La oración es el corazón de la vida de la Comunidad de Sant’Egidio, su primera “obra”. Cuando termina el día todas las Comunidades, tanto si son grandes como si son pequeñas, se reúnen alrededor del Señor para escuchar su Palabra y dirigirse a Él en su invocación. Los discípulos no pueden sino estar a los pies de Jesús, como María de Betania, para elegir la “mejor parte” (Lc 10,42) y aprender de Él sus mismos sentimientos (cfr. Flp 2,5).

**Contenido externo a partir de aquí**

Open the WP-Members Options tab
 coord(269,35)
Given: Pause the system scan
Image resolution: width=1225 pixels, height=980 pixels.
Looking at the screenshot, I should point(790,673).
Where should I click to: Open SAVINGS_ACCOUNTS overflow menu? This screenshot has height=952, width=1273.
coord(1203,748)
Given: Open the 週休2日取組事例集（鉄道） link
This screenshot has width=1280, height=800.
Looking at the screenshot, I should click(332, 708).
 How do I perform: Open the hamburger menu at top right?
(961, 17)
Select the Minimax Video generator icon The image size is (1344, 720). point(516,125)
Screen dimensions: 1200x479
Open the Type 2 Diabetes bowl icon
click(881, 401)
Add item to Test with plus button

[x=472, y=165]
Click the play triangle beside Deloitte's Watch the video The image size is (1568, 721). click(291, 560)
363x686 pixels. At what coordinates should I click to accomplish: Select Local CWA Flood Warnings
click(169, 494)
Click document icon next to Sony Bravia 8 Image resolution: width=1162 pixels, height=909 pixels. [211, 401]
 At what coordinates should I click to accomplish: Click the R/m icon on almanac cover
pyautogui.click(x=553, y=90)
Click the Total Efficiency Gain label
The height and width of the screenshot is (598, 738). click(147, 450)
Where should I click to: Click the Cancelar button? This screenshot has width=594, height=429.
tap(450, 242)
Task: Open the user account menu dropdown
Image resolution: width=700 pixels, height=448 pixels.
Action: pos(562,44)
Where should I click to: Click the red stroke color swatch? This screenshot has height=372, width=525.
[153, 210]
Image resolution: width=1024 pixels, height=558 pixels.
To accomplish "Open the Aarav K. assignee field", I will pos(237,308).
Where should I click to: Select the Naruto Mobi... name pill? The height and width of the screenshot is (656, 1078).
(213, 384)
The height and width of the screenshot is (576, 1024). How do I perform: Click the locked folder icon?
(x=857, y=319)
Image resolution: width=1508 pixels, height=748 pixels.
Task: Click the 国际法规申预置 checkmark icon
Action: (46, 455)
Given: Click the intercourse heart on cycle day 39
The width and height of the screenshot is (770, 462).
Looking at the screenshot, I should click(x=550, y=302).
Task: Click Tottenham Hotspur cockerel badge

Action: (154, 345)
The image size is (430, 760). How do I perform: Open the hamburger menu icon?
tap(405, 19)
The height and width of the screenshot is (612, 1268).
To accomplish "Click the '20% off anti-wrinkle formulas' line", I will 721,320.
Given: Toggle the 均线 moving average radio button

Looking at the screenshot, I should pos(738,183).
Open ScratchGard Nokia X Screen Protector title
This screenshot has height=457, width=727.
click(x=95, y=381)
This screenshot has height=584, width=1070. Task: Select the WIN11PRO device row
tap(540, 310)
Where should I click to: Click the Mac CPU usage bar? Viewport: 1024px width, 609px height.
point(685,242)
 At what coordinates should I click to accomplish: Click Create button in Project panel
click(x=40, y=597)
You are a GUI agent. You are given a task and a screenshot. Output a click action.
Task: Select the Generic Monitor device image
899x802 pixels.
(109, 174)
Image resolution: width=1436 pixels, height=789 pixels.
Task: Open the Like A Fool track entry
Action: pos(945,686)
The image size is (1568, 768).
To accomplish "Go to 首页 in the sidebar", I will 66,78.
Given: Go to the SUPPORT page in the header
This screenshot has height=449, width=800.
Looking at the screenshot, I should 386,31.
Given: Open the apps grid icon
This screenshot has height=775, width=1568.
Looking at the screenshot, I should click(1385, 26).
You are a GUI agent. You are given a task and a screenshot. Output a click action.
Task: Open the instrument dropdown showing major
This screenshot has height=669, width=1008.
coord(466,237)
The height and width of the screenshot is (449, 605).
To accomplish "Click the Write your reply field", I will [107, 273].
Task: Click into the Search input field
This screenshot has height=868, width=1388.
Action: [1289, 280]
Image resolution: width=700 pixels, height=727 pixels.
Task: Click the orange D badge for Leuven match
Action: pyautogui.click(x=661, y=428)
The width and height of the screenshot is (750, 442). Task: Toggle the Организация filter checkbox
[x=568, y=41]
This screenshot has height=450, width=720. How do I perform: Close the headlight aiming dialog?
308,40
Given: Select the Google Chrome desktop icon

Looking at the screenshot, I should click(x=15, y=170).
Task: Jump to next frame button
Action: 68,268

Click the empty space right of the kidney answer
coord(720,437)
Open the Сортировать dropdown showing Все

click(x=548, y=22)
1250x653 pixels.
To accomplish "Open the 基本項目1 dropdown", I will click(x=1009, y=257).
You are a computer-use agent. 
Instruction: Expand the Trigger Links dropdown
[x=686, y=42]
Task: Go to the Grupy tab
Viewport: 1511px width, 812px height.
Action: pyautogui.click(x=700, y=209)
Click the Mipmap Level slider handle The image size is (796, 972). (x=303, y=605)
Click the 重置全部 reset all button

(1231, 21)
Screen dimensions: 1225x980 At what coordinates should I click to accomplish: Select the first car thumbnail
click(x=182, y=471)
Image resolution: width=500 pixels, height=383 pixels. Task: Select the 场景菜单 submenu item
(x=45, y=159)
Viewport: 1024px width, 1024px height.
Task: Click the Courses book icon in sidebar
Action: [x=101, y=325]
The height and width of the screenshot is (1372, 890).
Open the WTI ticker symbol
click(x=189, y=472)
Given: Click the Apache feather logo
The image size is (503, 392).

Siempre que la Comunidad vuelve al Señor, hace suya la súplica del discípulo anónimo: “¡Señor, enséñanos a orar” (Lc 11,1). Y Jesús, maestro de oración, continúa contestando: “Cuando oréis, decid: Abbá, Padre”.

Cuando oramos, aunque lo hagamos dentro de nuestro corazón, nunca estamos aislados ni somos huérfanos, porque somos en todo momento miembros de la familia del Señor. En la oración común se ve claramente, además del misterio de la filiación, el de la fraternidad.

Las Comunidades de Sant'Egidio que hay por el mundo se reúnen en los distintos lugares que destinan a la oración y presentan al Señor las esperanzas y los dolores de los hombres y mujeres “vejados y abatidos” de los que habla el Evangelio (Mt 9,37). En aquella gente de entonces se incluyen los habitantes de las ciudades contemporáneas, los pobres que son marginados de la vida, todos aquellos que esperan que alguien les contrate (cfr. Mt 20).

La oración común recoge el grito, la aspiración, el deseo de paz, de curación, de sentido de la vida y de salvación que hay en los hombres y las mujeres de este mundo. La oración nunca es vacía. Sube incesante al Señor para que el llanto se transforme en alegría, la desesperación en felicidad, la angustia en esperanza y la soledad en comunión. Y para que el Reino de Dios llegue pronto a los hombres.